Zaragoza II

Die Menschen sind nett und feiern ordentlich – jung bis alt. Aber nicht nur. Die Spanier arbeiten auch viel. Zumindest hier. Trotzdem sind nachts um 3 meist mehr Menschen auf der Straße als 15 Uhr nachmittags. Und wenn es hier Paella gibt, dann eher mit Hühnchen statt mit Calamares. Der Verkehr ist natürlich der Horror und das einzige öffentliche Verkehrsmittel ist der Bus. Jeder kann sich ungefähr vorstellen, was das bedeutet. Vormittags und ab 16 Uhr ist jede Buslinie ungefähr so ausgelastet wie die Dresdner 61 zwischen zwei Doppelstunden. Einsteigen darf man nur vorne, aussteigen nur hinten. Das schafft Bewegung und kollektives Kuscheln wärend der Fahrt. Zaragoza hat unglaublich viele Immigranten und so gibt es mehrere multinationale Viertel. Ich lebe in einem davon: Jesus (ihr wisst schon: Chesus, am Anfang wie „ach“ hinten). Ich mag es hier, die Integrationsarbeit scheint in Spanien besser zu funktionieren. Es gibt z.B. überall kostenlose Sprachkurse für Migranten.

Ich hänge am Ebro, er ist ganz dürr schon, er verdurstet bald. Über ihn führen viele anmutige Brücken. Hhhm, aber irgendwie scheint hier VoKuHiLa ziemlich in zu sein und viele der Mädels scheinen magersüchtig.

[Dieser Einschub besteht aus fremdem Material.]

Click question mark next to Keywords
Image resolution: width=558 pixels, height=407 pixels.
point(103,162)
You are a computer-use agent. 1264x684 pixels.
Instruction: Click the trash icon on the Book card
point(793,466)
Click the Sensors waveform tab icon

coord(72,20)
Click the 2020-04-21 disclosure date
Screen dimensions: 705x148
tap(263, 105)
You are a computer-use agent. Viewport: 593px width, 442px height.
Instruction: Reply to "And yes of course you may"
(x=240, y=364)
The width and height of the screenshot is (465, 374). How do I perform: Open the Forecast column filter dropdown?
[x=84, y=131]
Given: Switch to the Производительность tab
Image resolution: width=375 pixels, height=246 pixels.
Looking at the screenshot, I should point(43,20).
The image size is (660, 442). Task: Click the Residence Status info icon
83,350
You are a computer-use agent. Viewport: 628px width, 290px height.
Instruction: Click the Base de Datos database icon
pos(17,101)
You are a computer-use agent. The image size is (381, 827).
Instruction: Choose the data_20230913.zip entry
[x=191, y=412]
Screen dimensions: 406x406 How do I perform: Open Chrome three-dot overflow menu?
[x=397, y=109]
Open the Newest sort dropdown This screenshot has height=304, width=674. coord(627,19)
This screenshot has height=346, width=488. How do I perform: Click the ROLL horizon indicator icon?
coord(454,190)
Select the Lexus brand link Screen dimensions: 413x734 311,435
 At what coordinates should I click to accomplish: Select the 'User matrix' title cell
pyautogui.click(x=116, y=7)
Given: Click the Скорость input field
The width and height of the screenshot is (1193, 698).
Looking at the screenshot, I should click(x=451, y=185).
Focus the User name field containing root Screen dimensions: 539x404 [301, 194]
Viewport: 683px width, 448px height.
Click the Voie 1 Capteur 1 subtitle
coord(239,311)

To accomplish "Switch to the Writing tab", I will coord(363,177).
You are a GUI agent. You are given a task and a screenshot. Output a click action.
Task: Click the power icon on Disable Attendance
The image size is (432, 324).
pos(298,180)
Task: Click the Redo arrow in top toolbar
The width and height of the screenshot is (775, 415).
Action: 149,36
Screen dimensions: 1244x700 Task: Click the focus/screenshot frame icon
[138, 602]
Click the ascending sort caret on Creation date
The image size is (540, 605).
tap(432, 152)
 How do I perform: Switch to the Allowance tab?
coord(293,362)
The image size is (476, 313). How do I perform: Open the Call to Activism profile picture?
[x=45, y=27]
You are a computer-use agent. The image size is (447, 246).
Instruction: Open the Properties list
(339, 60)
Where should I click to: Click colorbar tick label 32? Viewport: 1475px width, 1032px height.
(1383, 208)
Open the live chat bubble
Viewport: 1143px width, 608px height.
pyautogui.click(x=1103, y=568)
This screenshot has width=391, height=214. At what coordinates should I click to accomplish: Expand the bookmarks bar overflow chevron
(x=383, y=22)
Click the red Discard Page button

Weiterhin erwähnenswert ist, dass man in Spanien die benutzten Servietten, Muschelschalen, Knochen, Sonnenblumenkernhülsen etc… auf den Boden schmeißt – im Restaurant! Zu manchen Tageszeiten sehen die Gaststätten ziemlich rock’n’roll aus – es ist zumindest gewöhnungsbedürftig.